大腿舞: People (in the novel) think the dance is nothing but showing women's thighs, or they watch the dance just for women's thighs. So it is called "thigh dance".

跳开放: Probably the characters in the novel are conservative originally. Then they saw some very open (sexy) performance, and meanwhile they heard the word 开放 frequently. So they invented the word "dance open" for performing those "open" dances.


----------



## Lucia_zwl

Hi nemo nihil, could you give more contexts? At least when and where is the story set? Is “大腿舞, 跳开放” only the title/subtitle of a chapter? It doesn’t make much sense to me without any context…


----------



## SuperXW

The "thigh dance", dancing (to show) the openness...?
No it's not a typical dance name. Probably sarcasm.
You may refer to tarlou's explanation, but since it's literature, the context is crucial...


----------



## Skatinginbc

大腿舞 = Can-can 
跳开放, hm, more context is needed in order to get between the lines.
My translation attempt for 大腿舞, 跳开放: "Can-can, kicking high and free."


----------



## mimibuda

Hi nemo,
Guess you are translating Linbai's 《万物花开》 (everything in blossom?).
according to the context,
"大腿舞" is actually "ballet" as you can see in the novel. People called it so apparently because they can see beautiful legs in the process (tarlou is perfectly right on this). I agree with SuperXW that a literal translation like "thigh dance" is a good choice.
"跳开放", to dance an open dance, in fact "Strip dance" according to the novel, still you can use literal translation like "open dancing", your audience will soon understand what it means in later narration：
“她穿着半透明的裙子，绕场一周，里面奶罩的轮廓看得清清楚楚，还有三角裤叉，也隐约能看见，她一走，把下摆带动得一掀一掀的，差不多能看见大腿。她站在台中央，挺着，用手一拉，半透明的纱坎肩顺着她的肩膀滑下来，一下子，上身只剩了奶罩子。她又绕场两圈，再一弄，奶罩也脱掉了，上半身完全光着，像牛奶那么白。”


----------



## Youngfun

I wonder if in English "open" can have the same meaning as Chinese 开放, in this case sexually "open"?


----------



## xiaolijie

Yes, in the right context, "open dance" may be understood, (but "thigh dance" and "open dancing" may not be)


----------



## nemo nihil

Thank you everybody! The novel is actually Lin Bai's 《万物花开》 and the description of 跳开放 is as mimibuda quoted. The context is a group of young men in prison, talking about a show they've seen, 跳开放. The other term, 大腿舞, is actually used only for a comparison and not described. 
But if I understood your answers, none of those terms really exists in Chinese, so they are just words invented by the characters and I should maybe try to find an equivalent circumlocution in Italian, rather than keeping the chinese pinyin or translating with can-can or strip-tease?


----------



## Youngfun

In Italian I would say: un ballo con le cosce di fuori, molto disinibito. 
Oppure: danza delle cosce (visto che esiste la danza del ventre)


----------



## Skatinginbc

nemo nihil said:


> But if I understood your answers, none of those terms really exists in *Chinese*


Well, the term 大腿舞 has existed in Taiwanese Mandarin for decades.  It means can-can.  Search Youtube with 大腿舞 and you shall see what kind of dance the term denotes.  It might however mean something different or might not exist as a fixed expression at all in the Mainland (That's the impression I got from the prior posts).


----------



## Youngfun

Can-can is 康康舞 in Mainland.
So if that's the meaning, you could translate 大腿舞 as can-can.


----------



## Pierre_zane

Youngfun said:


> Can-can is 康康舞 in Mainland.
> So if that's the meaning, you could translate 大腿舞 as can-can.

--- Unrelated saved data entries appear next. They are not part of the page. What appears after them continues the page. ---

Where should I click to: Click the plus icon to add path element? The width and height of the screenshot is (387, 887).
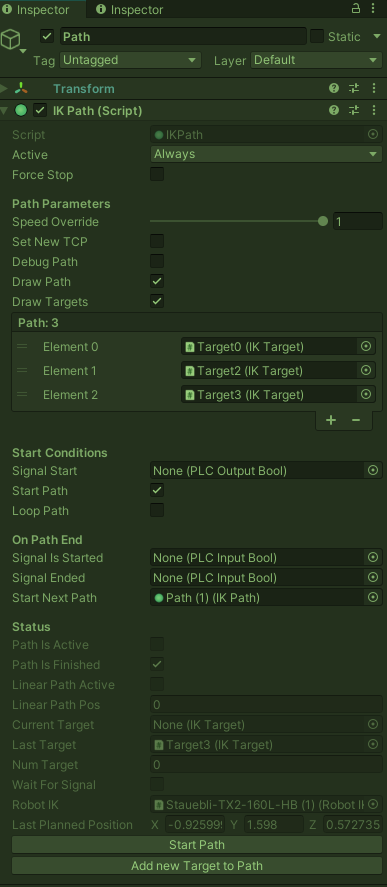tap(331, 420)
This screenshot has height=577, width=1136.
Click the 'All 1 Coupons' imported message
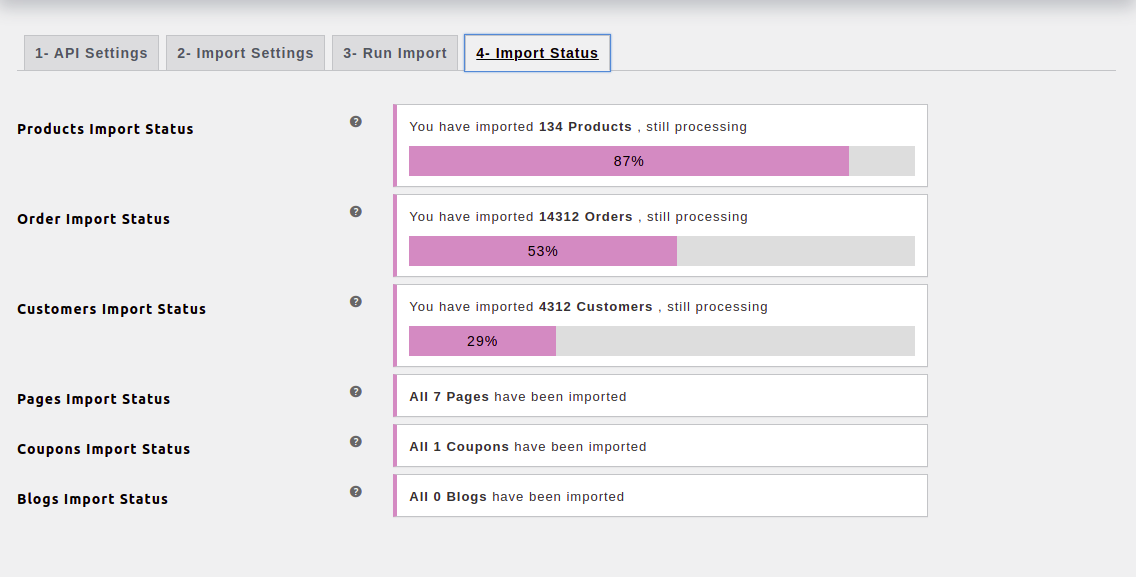point(528,447)
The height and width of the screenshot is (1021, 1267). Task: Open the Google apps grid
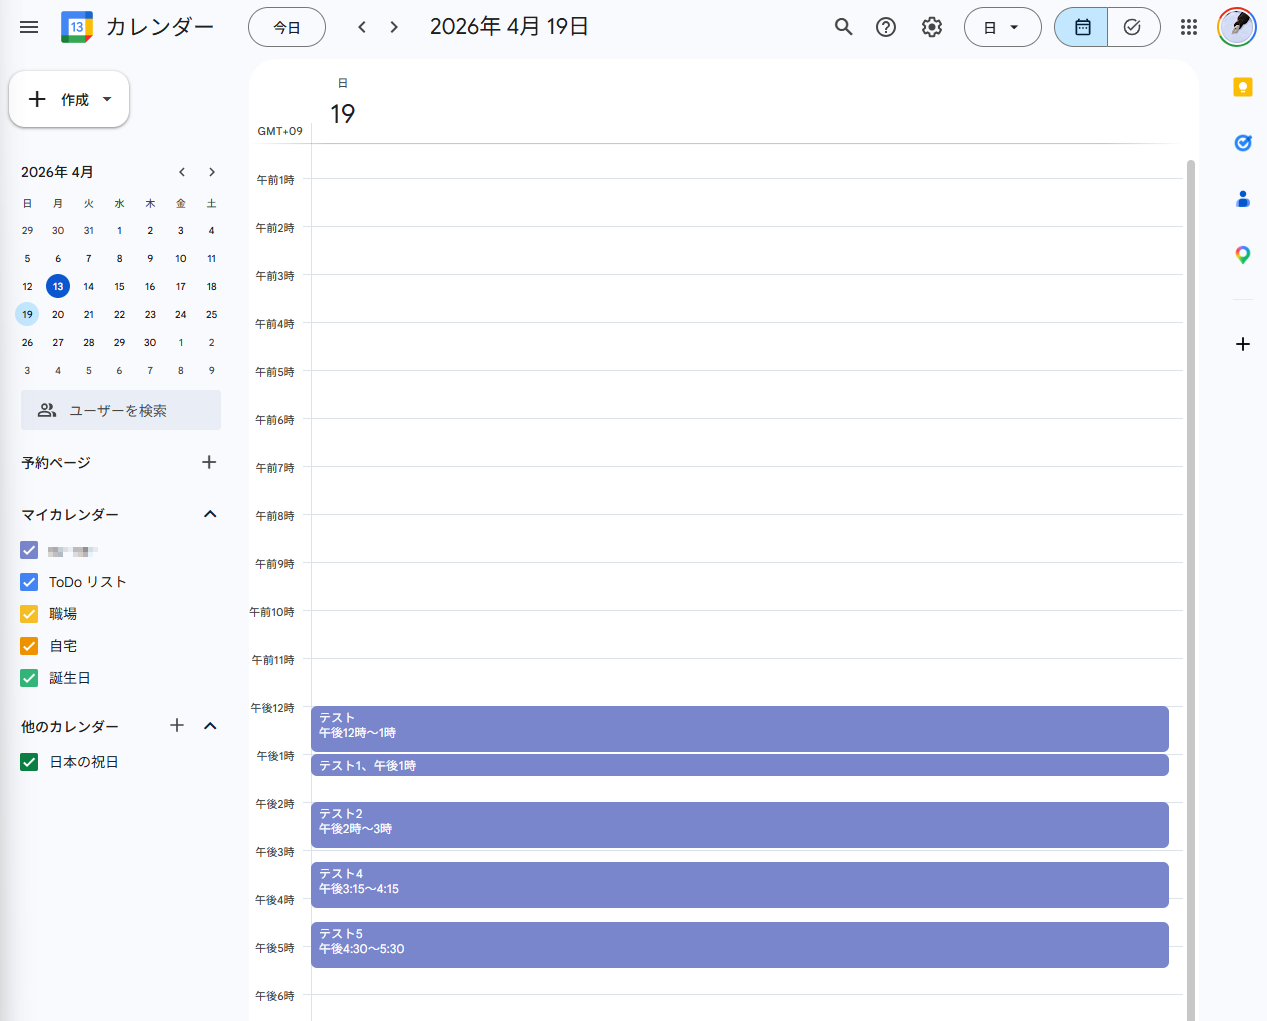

By no means! I don't know about dance, but 大腿舞 apparently connotes a loose lifestyle.


----------



## Pierre_zane

In colloquial context and in colloquail context only, 大腿舞 is used to refer to any kind dance that exposes excessive parts of a female's body, esp. the thigh of course. And by traditional standard, both ballet and latin dance can be teased as such,  with a vulgar taint. But so can strip tease and other kinds of dances.


----------